A US documentary chronicling Japan's notorious 1937 invasion of
the Chinese city Nanjing will open in Chinese cinemas on July 7,
the 70th anniversary of the War of Resistance against Japan.
Director Bill Guttentag, Producer Ted Leonsis,
Co-Director Dan Sturman, Producer Michael Jacobs, and Co-Producer
Violet Du Feng came to Beijing Tuesday to attend the premiere of
the film, then they left for Shanghai to promote the film.
When interviewed by Oriental Morning Post
yesterday, Bill Guttentag said he first thought to do such a film
after he read the book Rape of Nanking recommended by the
producer Ted Leonsis. "I felt that was a forgotten massacre in
history, and the two words 'forgotten' and 'massacre' shouldn't be
put together. I hope we can tell people the truth. For the Chinese
audience, we hope you can respect such history from the bottom of
your heart!"
However, the film may miss the opportunity to be
screened in the very place where tragedy happened - Nanjing. In all
of Jiangsu Province, only Wuxi city has bought a
copy of the film. An official from the Oriental Cinema Circuit
explained to the paper that this is summer vacation, when people
will embrace blockbusters like Transformers.
The 90-minute documentary, Nanking (the
old spelling of the city's name), will be screened after the summer
vacation. Otherwise there will be few people who immediately want
to see this film, and the educational meaning of the film will not
be fully realized, he added.
Beijing's cinemas have already bought 8 copies
while Shanghai's bought 18 copies to screen. They are willing to
leave certain space for Nanking to screen even though
other blockbusters will rob the box offices.
In January 2007, the documentary Nanking
debuted at Sundance Film Festival where it received the Editing
Award. In April, it won the Humanitarian Award for Best Documentary
at the Hong Kong International Film Festival.
But Japanese filmmaker Satoru Mizushima called the
film a "setup by China to control intelligence," and plans to
release his own documentary, The Truth about Nanjing, in
which the massacre is portrayed as merely political propaganda.
Besides, not one Japanese distributor has
approached the Nanking production team to express their
willingness to distribute this documentary in Japan.
When asked about the controversy, Guttentag said
many Japanese people still refused to look at the truth in history.
"I heard about the news when I was at Sundance. I felt very
furious. There were so many documents and photos out there, how are
they going to twist the history?" Guttentag said.
Nanking features interviews with Chinese survivors and
Japanese soldiers, along with pictures, letters, and diaries read
by actors portraying Westerners who helped save more than 200,000
Chinese refugees in Nanjing.
The documentary also includes film footage shot by
John Magee, an Episcopal pastor in Nanjing from 1912 to 1940, who
recorded the massacre and rescued many Chinese people.
On July 7, 1937, the intruding Japanese forces
assaulted Lugou Bridge and Chinese soldiers responded with gunfire.
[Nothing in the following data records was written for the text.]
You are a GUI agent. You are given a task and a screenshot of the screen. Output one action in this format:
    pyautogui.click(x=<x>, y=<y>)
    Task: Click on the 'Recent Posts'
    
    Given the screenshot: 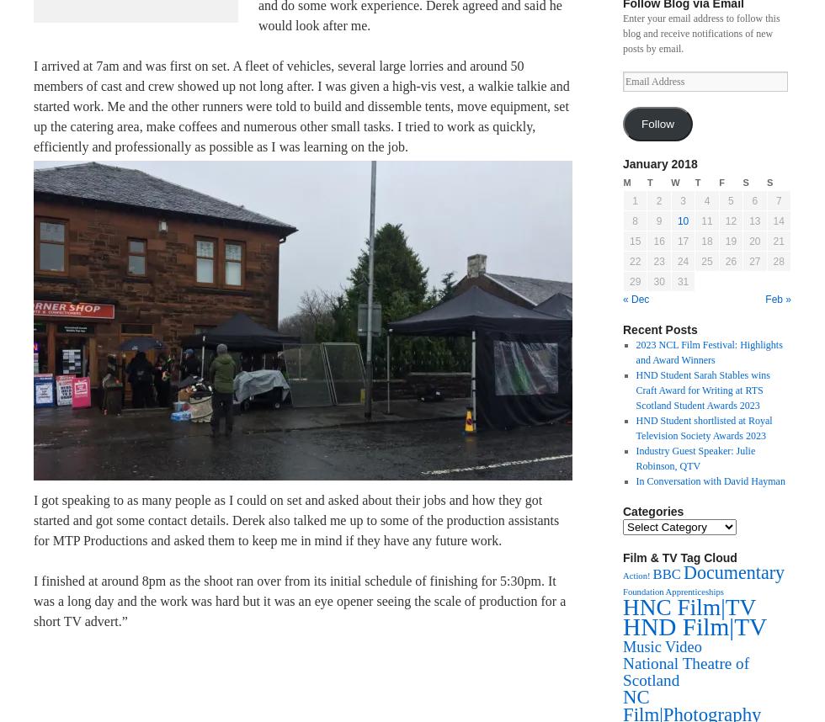 What is the action you would take?
    pyautogui.click(x=660, y=329)
    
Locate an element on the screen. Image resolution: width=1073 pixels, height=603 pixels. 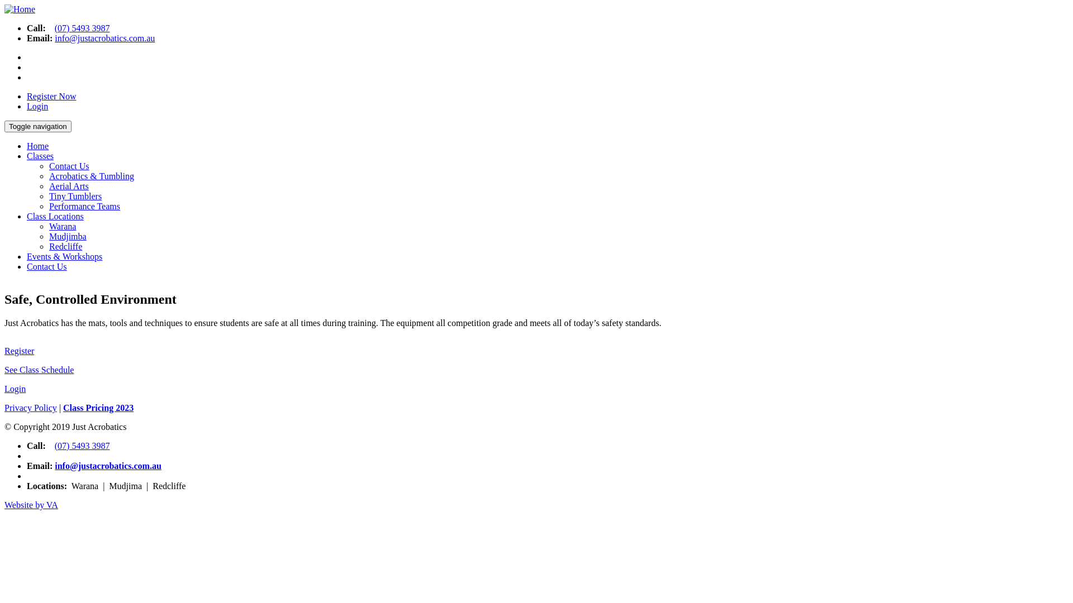
'Performance Teams' is located at coordinates (84, 206).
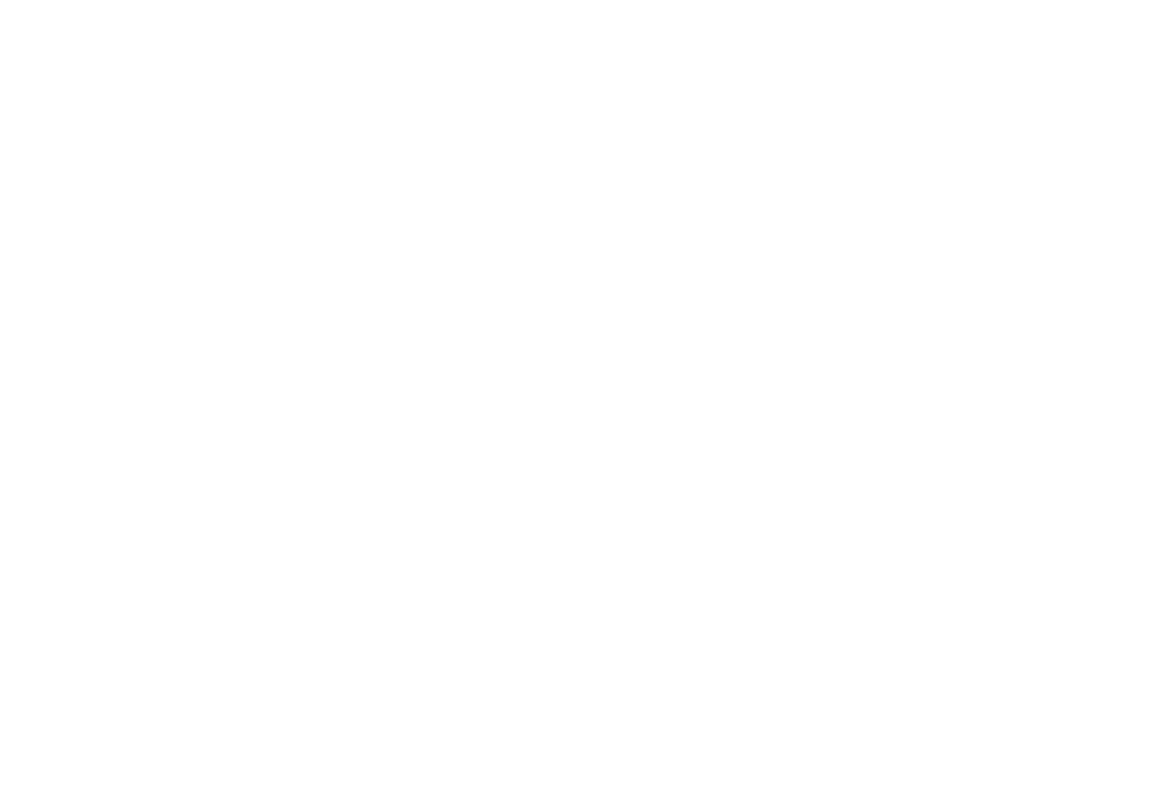 Image resolution: width=1170 pixels, height=795 pixels. Describe the element at coordinates (409, 642) in the screenshot. I see `'Contact Us'` at that location.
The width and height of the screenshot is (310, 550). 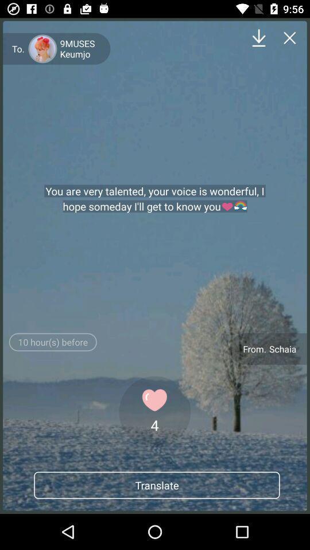 I want to click on down, so click(x=259, y=38).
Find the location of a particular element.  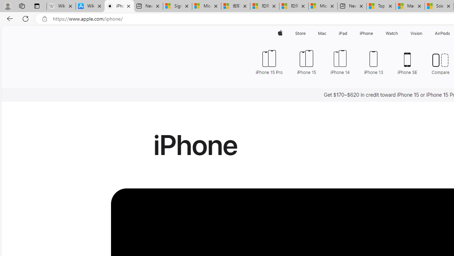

This has been known as the Lugou Bridge Incident, or "July 7
Incident," which marked the beginning of the War of Resistance
against Japan in China.
The Nanjing Massacre occurred in December 1937 when
the Japanese troops occupied the then capital of China. More than
300,000 Chinese are believed murdered and thousands raped.
Ted Leonsis, the film's producer, said the decision
to put the Nanjing Massacre on screen was made after he read the
Rape of Nanking, written by Chinese American author Iris
Chang in early 2005.
Leonsis, also AOL vice chairman, said he was
ashamed of his ignorance of the atrocity and realized that most
Americans had no idea what had happened in China in the winter of
1937.
In the summer of 2005, Leonsis invited the Academy
Award-winning writer/director team of Bill Guttentag and Dan
Sturman to shoot the documentary.
To find the materials that would bring the story of
Nanking to life, Guttentag, Sturman, and their production team
collected thousands of pages of letters, journals, and diaries for
three months by trawling original sources and archives in the
United States, Europe, and Asia.
In China, they met historians, archivists, and
scholars who told them where to look for the best photographs and
footage in China and across the world.
The team also interviewed 22 survivors in the
cities of Nanjing, Suzhou, and Shanghai.
Filming in Japan was more difficult. The production
team said it was challenging to find former Japanese soldiers
willing to talk about their experiences in Nanjing. The Japanese
soldiers who participated in the film were found through members of
the Japanese peace movement.
Upon returning from Asia, the Nanking
production team began the final piece of the filming -- the staged
reading with actors. Filming took place in Los Angeles in August
2006.
The documentary was narrated by Woody Harrelson,
Stephen Dorff, and Mariel Hemingway.
The documentary premiered in Beijing on Tuesday; in
North America, it will be released by THINKFilm in December to
coincide with the 70th anniversary of the massacres in Nanking.